Let's consider following example:

In [16]:
large_matrix = np.random.rand(2, 1024, 1024, 1024//8) # approx. 2 GB
size_in_bytes = sys.getsizeof(large_matrix)

print(f"large_matrix has: {size_in_bytes/1024/1024/1024:.2f} GB")

large_matrix has: 2.00 GB


Add an object to the object store using `ray.put()`

In [17]:
obj_ref = ray.put(large_matrix)
obj_ref

ObjectRef(00ffffffffffffffffffffffffffffffffffffff0500000001e1f505)

Use the `ray.get()` method to fetch the result of a remote object from an object ref

In [18]:
large_mat_from_object_store = ray.get(obj_ref)

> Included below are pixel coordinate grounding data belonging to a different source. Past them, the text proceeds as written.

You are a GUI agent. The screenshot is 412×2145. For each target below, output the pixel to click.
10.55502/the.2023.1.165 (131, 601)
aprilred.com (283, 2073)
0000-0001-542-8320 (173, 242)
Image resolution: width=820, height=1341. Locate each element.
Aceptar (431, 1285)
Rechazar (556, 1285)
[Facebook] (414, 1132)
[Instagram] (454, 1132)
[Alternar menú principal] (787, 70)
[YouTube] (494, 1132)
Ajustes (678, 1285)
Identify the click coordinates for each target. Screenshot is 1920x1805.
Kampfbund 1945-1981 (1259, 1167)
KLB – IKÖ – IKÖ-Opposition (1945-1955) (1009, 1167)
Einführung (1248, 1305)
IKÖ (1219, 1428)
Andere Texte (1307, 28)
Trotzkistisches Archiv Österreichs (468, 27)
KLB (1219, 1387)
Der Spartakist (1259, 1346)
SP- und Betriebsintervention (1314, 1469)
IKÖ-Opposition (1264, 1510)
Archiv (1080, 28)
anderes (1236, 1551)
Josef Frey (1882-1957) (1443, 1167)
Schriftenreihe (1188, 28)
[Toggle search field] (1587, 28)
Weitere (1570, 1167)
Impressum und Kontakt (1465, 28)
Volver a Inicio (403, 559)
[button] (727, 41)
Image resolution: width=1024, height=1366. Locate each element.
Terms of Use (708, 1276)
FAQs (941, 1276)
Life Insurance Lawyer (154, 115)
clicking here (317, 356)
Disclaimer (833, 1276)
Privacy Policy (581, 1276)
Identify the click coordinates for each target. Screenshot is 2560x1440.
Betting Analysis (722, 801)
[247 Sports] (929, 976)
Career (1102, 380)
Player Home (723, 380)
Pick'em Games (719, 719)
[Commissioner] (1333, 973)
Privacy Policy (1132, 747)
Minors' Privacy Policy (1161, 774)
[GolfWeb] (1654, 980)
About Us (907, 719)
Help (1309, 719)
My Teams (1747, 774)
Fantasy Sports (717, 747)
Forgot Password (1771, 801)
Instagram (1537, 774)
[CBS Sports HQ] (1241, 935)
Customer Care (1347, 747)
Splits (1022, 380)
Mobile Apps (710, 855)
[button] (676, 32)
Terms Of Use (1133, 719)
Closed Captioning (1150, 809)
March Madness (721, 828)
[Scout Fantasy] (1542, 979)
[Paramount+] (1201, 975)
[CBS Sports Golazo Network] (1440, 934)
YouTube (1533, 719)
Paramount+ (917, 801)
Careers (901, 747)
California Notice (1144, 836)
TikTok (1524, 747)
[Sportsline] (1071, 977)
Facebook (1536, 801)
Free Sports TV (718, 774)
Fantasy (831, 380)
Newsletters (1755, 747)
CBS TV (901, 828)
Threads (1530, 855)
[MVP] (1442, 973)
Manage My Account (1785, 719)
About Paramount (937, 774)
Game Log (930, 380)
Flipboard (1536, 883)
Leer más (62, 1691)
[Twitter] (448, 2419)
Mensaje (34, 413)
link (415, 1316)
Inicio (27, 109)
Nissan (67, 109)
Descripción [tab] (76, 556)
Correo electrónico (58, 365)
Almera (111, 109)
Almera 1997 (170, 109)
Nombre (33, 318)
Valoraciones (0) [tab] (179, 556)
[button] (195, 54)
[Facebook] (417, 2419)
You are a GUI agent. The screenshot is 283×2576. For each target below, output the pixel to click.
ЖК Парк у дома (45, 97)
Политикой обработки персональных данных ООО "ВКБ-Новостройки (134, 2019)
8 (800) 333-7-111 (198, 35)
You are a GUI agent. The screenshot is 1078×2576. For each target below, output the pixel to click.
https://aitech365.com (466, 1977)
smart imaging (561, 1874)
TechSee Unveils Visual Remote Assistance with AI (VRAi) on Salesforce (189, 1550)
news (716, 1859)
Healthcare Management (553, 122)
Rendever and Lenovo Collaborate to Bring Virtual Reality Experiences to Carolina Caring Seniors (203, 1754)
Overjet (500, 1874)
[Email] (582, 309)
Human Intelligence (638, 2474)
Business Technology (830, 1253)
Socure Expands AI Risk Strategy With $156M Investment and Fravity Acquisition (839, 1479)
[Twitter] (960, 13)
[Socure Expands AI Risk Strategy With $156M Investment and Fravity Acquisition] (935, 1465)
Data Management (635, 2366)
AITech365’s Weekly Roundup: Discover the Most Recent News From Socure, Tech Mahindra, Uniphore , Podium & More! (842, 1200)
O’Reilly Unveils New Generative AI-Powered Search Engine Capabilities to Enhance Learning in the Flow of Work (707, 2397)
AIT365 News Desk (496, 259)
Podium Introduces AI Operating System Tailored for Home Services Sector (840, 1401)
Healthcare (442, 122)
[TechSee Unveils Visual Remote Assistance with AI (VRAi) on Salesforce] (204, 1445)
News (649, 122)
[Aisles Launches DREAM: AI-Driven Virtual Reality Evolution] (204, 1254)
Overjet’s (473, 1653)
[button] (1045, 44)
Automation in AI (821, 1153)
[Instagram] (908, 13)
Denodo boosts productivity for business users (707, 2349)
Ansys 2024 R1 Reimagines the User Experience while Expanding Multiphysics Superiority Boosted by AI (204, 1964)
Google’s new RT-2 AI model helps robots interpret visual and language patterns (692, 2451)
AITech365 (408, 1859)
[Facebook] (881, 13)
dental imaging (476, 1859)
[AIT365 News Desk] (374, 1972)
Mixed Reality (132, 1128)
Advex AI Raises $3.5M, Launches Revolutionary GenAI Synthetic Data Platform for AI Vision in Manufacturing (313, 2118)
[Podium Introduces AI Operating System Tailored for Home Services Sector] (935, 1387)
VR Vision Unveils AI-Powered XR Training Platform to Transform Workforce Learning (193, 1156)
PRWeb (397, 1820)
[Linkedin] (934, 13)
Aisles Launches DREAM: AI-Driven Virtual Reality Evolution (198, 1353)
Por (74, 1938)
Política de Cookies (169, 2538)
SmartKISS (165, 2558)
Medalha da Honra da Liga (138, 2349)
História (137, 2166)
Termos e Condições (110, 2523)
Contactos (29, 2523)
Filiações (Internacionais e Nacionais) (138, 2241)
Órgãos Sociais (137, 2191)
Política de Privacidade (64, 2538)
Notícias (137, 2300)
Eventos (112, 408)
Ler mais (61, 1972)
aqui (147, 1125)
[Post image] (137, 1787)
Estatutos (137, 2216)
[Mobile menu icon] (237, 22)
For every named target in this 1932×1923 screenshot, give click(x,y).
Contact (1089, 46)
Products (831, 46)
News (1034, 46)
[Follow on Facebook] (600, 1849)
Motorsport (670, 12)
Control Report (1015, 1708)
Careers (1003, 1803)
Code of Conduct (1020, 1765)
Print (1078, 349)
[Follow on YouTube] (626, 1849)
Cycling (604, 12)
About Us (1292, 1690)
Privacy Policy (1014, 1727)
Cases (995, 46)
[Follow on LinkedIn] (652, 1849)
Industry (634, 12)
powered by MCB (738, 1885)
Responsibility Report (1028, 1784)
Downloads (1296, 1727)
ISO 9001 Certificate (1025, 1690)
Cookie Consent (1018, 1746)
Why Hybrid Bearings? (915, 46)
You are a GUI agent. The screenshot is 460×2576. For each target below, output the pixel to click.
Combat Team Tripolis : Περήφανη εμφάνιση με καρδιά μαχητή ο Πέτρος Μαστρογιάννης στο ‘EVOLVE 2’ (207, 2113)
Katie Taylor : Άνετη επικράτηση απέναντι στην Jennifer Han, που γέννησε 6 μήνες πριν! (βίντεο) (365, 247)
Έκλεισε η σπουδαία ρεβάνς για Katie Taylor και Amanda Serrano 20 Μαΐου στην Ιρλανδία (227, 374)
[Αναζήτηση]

While the contents are the same, the object store contains a copy of the array which is not the same memory location. 

In [19]:
np.array_equal(large_mat_from_object_store, large_matrix)

True

Array in store is in shared memory whereas array in notebook is local to the notebook process.

In [20]:
id(large_mat_from_object_store), id(large_matrix)

(137589151124144, 137589150762448)

In [21]:
large_mat_from_object_store is large_matrix

False

### 6.1 Pattern: Pass large objects **by reference**

Ray distinguishes between a **value** and an **Object Ref** when you pass arguments to remote functions:

* **Value** → Ray serializes the data and writes a fresh copy to the object store for every call.
* **Object Ref** → Ray forwards only a lightweight ID; the worker fetches the data once and reuses it.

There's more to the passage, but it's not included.